On infinite circulant-balanced complete multipartite graphs decompositions based on generalized algorithmic approaches

Graph theory is a powerful and essential tool for applied scientists and engineers in analyzing and designing algorithms for several problems. Graph theory has a vital role in complex systems, especially in computer sciences. Applications of graph theory can be found in many scientific disciplines such as operational research, engineering, life sciences, management sciences, coding, and computer science. In the literature, there are two algorithms for constructing decompositions for the circulant graphs C_2r,r with 2r vertices and r degree. For r,m⩾2, a circulant-balanced complete multipartite graph C_mr,(m-1)r is a generalization to C_2r,r. Here, the major contributions are the generalization of the algorithms used for constructing the decompositions for the circulant graphs C_2r,r to generalized algorithms that can be used for the decomposition of C_mr,(m-1)r that have mr vertices and (m-1)r degree.

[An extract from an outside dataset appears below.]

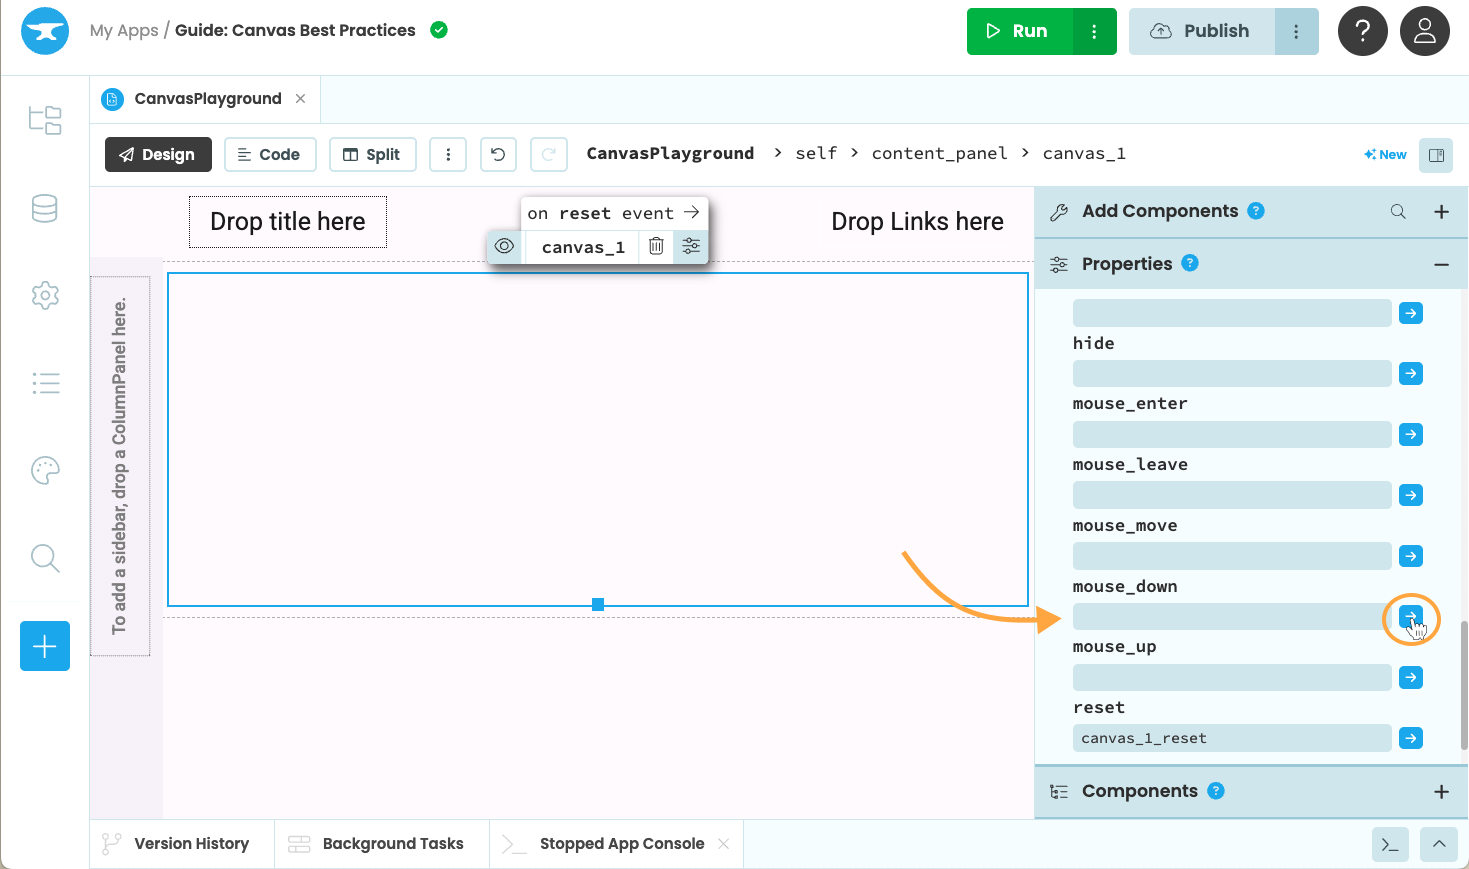Collapse the Properties section

click(1441, 264)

These generalized algorithms manage us to decompose the circulant graphs C_mr,(m-1)r by different graph classes. The paper's novelty is demonstrated by the fact that it is the first to suggest general approaches for decomposing circulant-balanced complete multipartite graphs. The constructed results in the present paper are suitable for generating different codes and also have great importance in the design of experiments.